§ **Pixel coordinate grounding data**
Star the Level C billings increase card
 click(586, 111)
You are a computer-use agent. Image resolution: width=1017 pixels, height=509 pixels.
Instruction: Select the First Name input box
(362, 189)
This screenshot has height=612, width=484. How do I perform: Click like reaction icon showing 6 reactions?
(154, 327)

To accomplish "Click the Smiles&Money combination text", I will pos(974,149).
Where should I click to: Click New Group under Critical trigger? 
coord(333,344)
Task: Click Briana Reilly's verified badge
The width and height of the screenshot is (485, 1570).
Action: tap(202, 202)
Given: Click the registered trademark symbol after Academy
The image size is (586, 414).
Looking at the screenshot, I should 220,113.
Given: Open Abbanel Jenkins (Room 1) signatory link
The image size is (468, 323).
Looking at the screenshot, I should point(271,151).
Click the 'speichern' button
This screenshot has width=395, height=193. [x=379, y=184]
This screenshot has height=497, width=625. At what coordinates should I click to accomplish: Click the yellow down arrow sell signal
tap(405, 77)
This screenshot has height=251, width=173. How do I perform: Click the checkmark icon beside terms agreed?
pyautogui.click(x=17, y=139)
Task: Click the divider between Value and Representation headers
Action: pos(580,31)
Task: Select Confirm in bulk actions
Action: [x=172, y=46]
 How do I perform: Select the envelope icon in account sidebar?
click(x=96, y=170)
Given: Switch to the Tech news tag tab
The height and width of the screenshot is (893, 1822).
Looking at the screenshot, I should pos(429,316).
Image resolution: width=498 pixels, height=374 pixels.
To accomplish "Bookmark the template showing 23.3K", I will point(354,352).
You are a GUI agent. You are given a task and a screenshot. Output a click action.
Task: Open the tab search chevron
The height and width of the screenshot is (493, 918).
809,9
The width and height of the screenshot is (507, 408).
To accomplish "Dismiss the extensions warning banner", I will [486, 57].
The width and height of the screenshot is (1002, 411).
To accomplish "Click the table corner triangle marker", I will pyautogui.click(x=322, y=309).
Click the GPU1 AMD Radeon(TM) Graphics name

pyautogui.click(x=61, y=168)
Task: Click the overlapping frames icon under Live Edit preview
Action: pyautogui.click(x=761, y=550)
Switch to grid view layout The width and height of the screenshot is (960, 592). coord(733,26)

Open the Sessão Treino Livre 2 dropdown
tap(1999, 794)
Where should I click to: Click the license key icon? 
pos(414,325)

§ **Work request**
Check each line of the entries above for the string "Switch", and return those that contain it.

§ **Response to this exercise**
Given: Switch to the Tech news tag tab
Switch to grid view layout The width and height of the screenshot is (960, 592). coord(733,26)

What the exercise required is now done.